To that end, I finally read Stephen King's On Writing. I know, I know - it's taken me long enough. I've only read a few of his books because I don't do well with horror or suspense. Gives me oggeta (I have no idea how to spell that Italian word and neither does the spellchecker). I've enjoyed the few pieces I have read (The Green Mile, Eyes of the Dragon) and now I can add On Writing to the list. He's blunt, concise, and pretty much right on track.
I particularly enjoyed the section on killing your darlings.
In fact, that's twice in two weeks that phrase has popped up - once in class discussion of literature and then again in King's book. In class, I spoke of how hard it can be - and how necessary. It isn't easy, they are, after all, your darlings. You created that character, that scene, that sentence. It is a part of you. It may be the most beautiful piece of writing you've ever created. If it doesn't serve the story, however, it must die.

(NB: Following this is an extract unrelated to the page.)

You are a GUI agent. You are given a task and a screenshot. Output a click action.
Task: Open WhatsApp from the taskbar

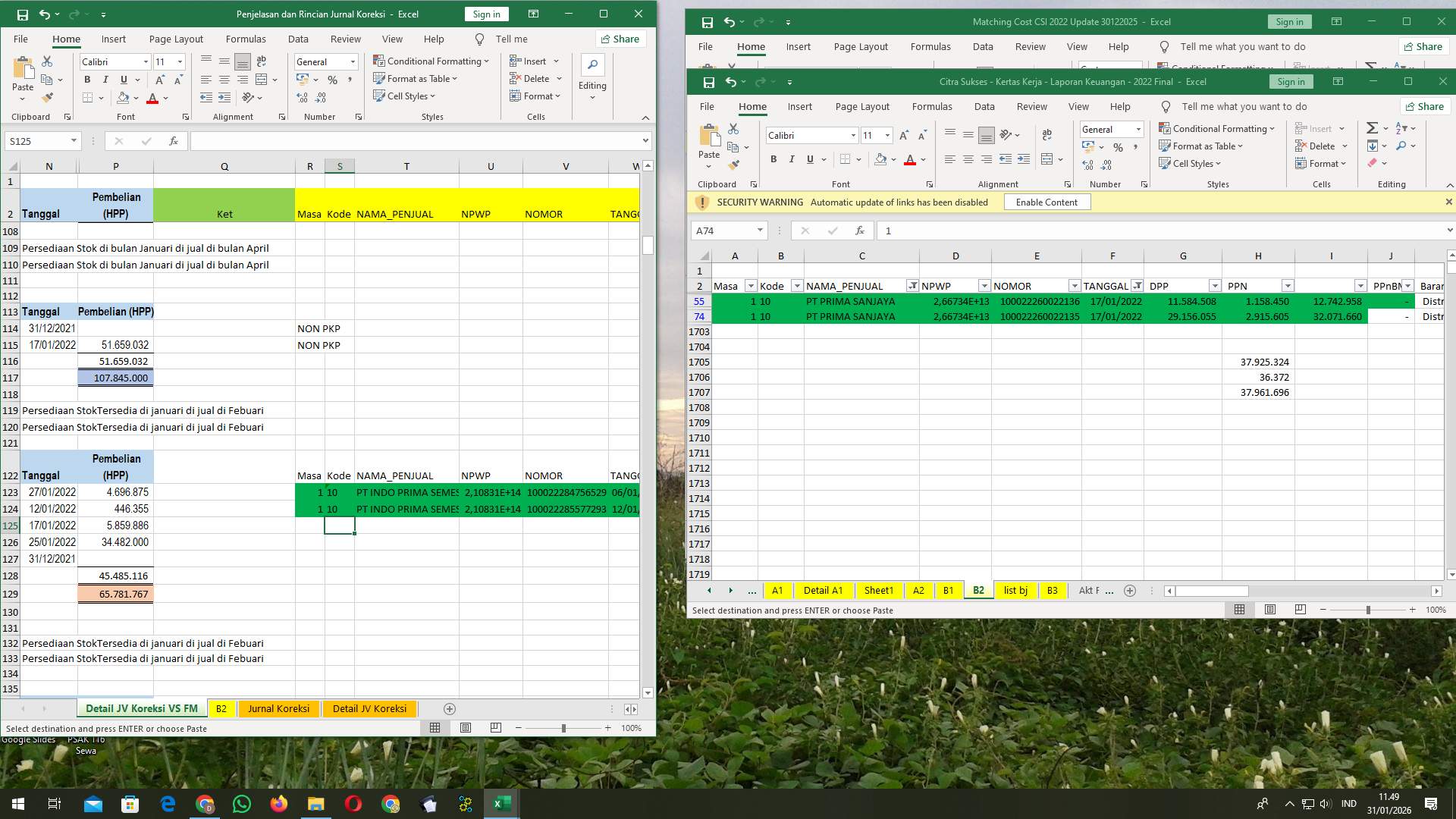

In class I spoke of a description I'd included in the first few pages of a VERY long fantasy novel (that will probably never leave my computer. This was an early novel that holds just about every mistake a beginning novelist can make). At a workshop, I had the opportunity to read the first three pages to a group where a well-known author of fantasy would give a quick critique of our work. When I finished reading, she really honed in on the description of the flower, praising the imagery and phrasing. She then said, "I know that this flower will be very important later in the story because you spent so much time creating that beautiful image."
I thanked her for her critique, all the while cringing inside because I knew what she did not: that flower? Was just a flower. Nothing more. It never came back. It wasn't important. The protagonist bent down to smell it just because I needed to give him an action to do. Period.
But it had led at least one reader down an erroneous path. And if it could lead one...
I cut it.
Hard as it was to kill something praised as "beautiful imagery" with "excellent phrasing" - I cut it.
And I just did it again.
A different fantasy - the One of My Heart that is the Work of My Life - and I just cut an entire scene that I loved. Why? Because it didn't work. Oh, it was well-written and moved the plot forward, but I can move it forward more quickly and with better character development if I go a different route. The path has moved, in other words, and that scene is on a different branch. Sigh.
I do have to offer a disclaimer, though. Killing my darlings is never easy for me. To counteract the pain, I have a file I label "Extras" for each and every one of my stories. Not kidding. Every novel I have published? Has a file on my computer that contains writing that didn't make it into the final edit.
Why? Because every time I kill a darling, I think, "Well, I might go back and need it" or "I'll just use this later."
Want to know how many times I've put something back in after it's in the "Extras" file?
Zero.
Zilch.
Nada, not happening, never.
And yet, I keep doing it. Did it today when I put that entire chapter into the file in case I change my mind.
I wonder if Stephen King keeps all his dead darlings?
Oooh...I think there might be a story there - about a writer haunted by his dead darlings...
Play safe!
Diana
(edited to fix some typos)
2 comments:
It is definitely hard to kill your darlings. But I agree with you, Diana. The darlings we kill won't add to the story, and the story is usually stronger without them.
Lynn
I keep telling myself there's another entire story in the pieces I've cut out. Problem is, so many OTHER stories keep vying for my time that those leftovers remain in the fridge of my hard drive.